President of Türkiye Exporters Assembly
- Incumbent
- Assumed office 13 June 2022

Personal details
- Born: 1968 (age 57–58) Tonya, Trabzon
- Children: 3
- Alma mater: Dokuz Eylul University; Istanbul University;
- Profession: Businessman, Industrialist

= Mustafa Gültepe =

Turkish businesspeople (born 1968)

Mustafa Gültepe (born 1968 in Tonya, Trabzon) is the current President of Türkiye Exporters Assembly (TİM), former chairman of the board of directors of Istanbul Ready-to-Wear and Apparel Exporters' Association (İHKİB) (in Turkish: İstanbul Hazır Giyim ve Konfeksiyon İhracatçıları Birliği ), and Vice President of the Board of Directors of the Turkish Foreign Economic Relations Board (DEİK).

== Career ==
Gültepe graduated from Dokuz Eylul University Industrial Engineering Department in 1990 and obtained his master's degree from Istanbul University in 1997.

He joined the textile industry in 1992 with Taha Tekstil and became a founding partner and the chairman of the board of Talu Tekstil AŞ, which was established in 1994 as a subordinate of Taha Group.

Throughout his professional journey, Gültepe has assumed significant responsibilities within sectoral institutions and organizations.

Gültepe joined the management board of İHKİB in 2006 and served as the Vice Chairman of the Board between 2014 and 2018 and became the Chairman of İHKİB in the elections held in April 2018.

He was elected as the chairman of the board of directors at the 29th Ordinary General Assembly of the Türkiye Exporters Assembly (TİM) held on 13 June 2022, winning all valid 273 votes of the 274 votes cast, an event attended by President Erdogan.

He also served as the Chairman of the Board of the Sakarya Organized Industrial Zone between 2017 and 2021.

In the İHKİB elections held in April 2026, Gültepe handed over the chairmanship to Mustafa Paşahan.
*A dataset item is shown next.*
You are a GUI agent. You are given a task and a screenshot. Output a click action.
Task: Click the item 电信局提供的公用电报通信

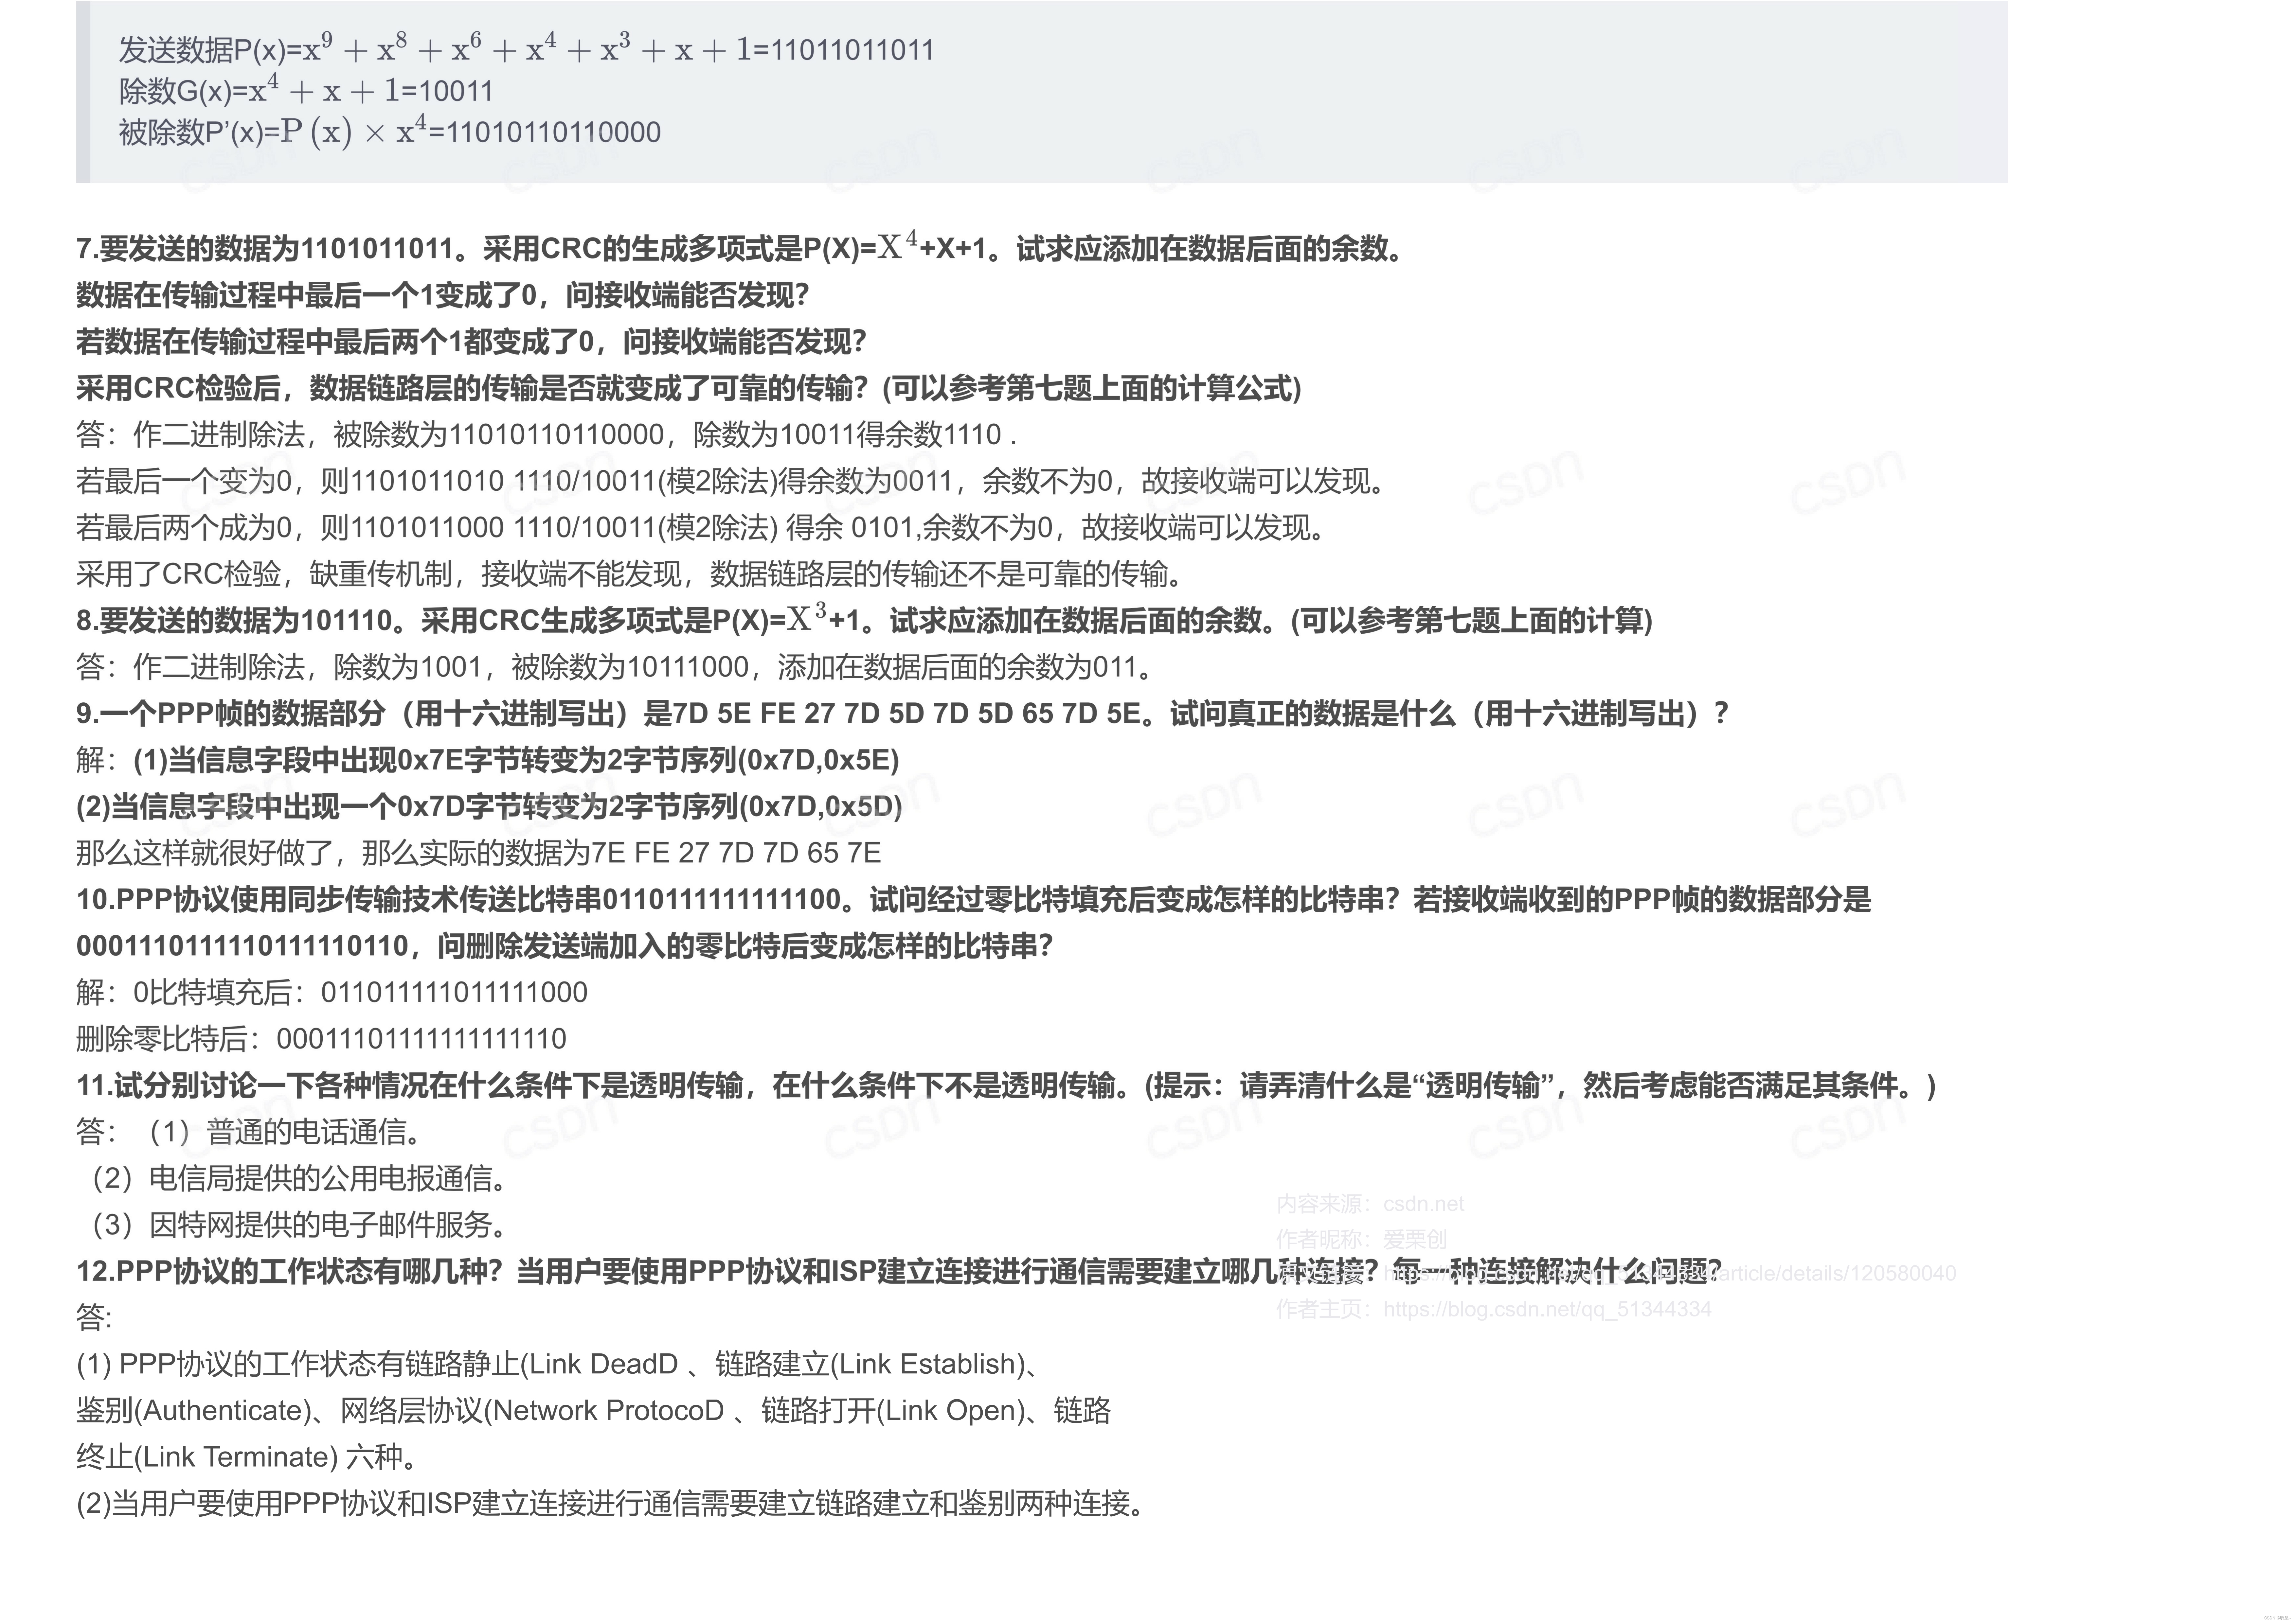[300, 1179]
In addition to serving as the President of TİM, he also holds positions as Vice Chairman of the Board at DEİK, Board Member at Türk Eximbank, Vice Chairman of the Board at İGE AŞ, Deputy Chairman of Türk Ticaret Bankası, and Member of the Executive Committee at KOSGEB.

He is married with three children and is fluent in English.